_Document excerpt_
Re: [code] [textadept] iconv bug

From: Mitchell <m.att.foicica.com>
Date: Tue, 30 Oct 2018 20:00:02 -0400 (EDT)

Hi Gabriel,

On Tue, 30 Oct 2018, Erutuon wrote:

> A while ago I discovered a bug in string.iconv. Converting shorter
> strings from UTF-8 to UTF-16 or UTF-32 causes Textadept to crash: for
> instance, string.iconv('a', 'utf-16', 'utf-8') or string.iconv('a',
> 'utf-32', 'utf-8'). For UTF-16, converting strings shorter than 4
> bytes reliably causes the crash, while for UTF-32 the figure is 8
> bytes, though I'm not sure of the exact limits.
>
> It seems to have to do with there needing to be space for the
> byte-order mark (2 bytes in UTF-16, 4 bytes in UTF-32) as well as the
> actual characters of the string, and that the current minimum memory
> allocation for the converted string is the length of the string being
> converted plus one.

_What to work on_
Swap "crash" for "freeze" in the iconv bug message, and write out the passage that begins at the words "On Tue, 30 Oct" and stops after "the exact limits.".

_Dataset excerpts_
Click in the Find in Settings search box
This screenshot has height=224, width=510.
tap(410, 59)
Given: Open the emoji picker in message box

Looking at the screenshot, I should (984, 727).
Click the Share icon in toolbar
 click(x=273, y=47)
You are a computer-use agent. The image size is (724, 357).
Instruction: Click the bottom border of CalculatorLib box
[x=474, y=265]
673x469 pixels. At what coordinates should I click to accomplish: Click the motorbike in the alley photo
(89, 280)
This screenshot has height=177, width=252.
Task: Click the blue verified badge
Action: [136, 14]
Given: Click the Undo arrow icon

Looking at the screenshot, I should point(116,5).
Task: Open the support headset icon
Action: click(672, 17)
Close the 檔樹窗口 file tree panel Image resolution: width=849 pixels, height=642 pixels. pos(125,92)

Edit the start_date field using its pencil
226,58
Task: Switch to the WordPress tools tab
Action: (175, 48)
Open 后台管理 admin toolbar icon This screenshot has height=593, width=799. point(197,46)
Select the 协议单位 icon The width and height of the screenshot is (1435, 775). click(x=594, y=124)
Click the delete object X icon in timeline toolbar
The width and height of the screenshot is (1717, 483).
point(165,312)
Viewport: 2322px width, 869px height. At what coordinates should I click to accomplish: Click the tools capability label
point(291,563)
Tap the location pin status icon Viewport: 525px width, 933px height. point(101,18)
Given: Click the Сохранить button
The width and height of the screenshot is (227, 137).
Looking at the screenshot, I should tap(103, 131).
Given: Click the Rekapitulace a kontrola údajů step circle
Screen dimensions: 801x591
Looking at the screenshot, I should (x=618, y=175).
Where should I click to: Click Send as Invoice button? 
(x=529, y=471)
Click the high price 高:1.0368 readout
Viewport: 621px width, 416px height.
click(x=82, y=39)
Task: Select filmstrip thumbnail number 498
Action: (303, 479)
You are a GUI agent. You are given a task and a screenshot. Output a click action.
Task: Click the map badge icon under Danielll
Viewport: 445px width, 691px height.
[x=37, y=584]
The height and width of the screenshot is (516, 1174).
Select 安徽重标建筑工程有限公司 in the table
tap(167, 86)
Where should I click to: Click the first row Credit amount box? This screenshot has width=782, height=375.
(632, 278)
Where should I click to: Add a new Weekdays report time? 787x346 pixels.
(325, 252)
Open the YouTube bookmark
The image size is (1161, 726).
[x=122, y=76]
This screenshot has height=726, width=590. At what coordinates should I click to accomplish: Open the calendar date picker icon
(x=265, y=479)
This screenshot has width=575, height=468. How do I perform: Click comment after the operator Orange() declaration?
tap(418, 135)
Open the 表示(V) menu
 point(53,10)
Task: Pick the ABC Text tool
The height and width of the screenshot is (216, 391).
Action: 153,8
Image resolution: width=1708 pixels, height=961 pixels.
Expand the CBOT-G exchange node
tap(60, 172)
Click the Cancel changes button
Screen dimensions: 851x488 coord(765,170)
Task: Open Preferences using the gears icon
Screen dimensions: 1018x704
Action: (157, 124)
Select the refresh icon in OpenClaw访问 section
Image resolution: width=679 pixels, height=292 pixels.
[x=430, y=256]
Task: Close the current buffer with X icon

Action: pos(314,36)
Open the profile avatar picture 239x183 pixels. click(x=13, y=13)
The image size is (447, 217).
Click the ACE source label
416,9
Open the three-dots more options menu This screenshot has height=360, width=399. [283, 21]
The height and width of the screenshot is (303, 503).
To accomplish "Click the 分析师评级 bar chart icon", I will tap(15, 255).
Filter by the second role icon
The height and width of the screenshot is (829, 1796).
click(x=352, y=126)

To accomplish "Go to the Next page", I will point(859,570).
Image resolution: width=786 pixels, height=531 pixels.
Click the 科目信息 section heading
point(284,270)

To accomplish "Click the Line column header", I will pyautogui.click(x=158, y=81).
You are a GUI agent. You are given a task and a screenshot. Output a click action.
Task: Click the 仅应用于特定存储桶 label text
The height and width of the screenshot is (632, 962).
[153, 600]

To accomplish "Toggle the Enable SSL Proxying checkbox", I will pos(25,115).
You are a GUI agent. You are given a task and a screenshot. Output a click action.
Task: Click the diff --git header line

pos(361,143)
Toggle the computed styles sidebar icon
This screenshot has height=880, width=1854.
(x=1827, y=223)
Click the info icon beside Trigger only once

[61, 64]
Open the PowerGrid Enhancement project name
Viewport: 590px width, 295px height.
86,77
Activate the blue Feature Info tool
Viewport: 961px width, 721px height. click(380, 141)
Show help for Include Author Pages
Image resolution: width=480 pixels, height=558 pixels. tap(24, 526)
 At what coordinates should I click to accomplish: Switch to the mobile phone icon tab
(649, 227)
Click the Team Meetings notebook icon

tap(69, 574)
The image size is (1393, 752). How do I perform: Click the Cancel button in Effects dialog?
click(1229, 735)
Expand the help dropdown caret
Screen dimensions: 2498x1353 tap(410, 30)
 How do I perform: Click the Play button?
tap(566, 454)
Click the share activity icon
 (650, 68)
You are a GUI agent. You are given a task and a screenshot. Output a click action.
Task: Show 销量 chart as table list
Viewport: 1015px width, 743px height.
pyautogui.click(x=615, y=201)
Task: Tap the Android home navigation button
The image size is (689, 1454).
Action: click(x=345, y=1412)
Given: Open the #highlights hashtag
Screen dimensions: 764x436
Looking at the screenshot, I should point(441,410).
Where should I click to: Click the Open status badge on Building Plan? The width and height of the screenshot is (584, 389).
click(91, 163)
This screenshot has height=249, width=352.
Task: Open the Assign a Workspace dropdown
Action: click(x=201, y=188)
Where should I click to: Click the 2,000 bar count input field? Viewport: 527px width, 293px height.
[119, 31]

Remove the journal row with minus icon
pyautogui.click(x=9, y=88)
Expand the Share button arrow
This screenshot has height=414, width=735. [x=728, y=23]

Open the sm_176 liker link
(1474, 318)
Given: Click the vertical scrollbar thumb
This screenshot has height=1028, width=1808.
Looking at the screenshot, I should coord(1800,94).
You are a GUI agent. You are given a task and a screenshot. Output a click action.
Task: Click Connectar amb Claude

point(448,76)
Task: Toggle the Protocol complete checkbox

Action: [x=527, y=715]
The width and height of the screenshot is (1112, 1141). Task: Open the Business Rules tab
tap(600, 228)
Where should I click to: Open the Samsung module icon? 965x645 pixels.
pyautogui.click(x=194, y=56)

_Result of this exercise_
On Tue, 30 Oct 2018, Erutuon wrote:

> A while ago I discovered a bug in string.iconv. Converting shorter
> strings from UTF-8 to UTF-16 or UTF-32 causes Textadept to freeze: for
> instance, string.iconv('a', 'utf-16', 'utf-8') or string.iconv('a',
> 'utf-32', 'utf-8'). For UTF-16, converting strings shorter than 4
> bytes reliably causes the freeze, while for UTF-32 the figure is 8
> bytes, though I'm not sure of the exact limits.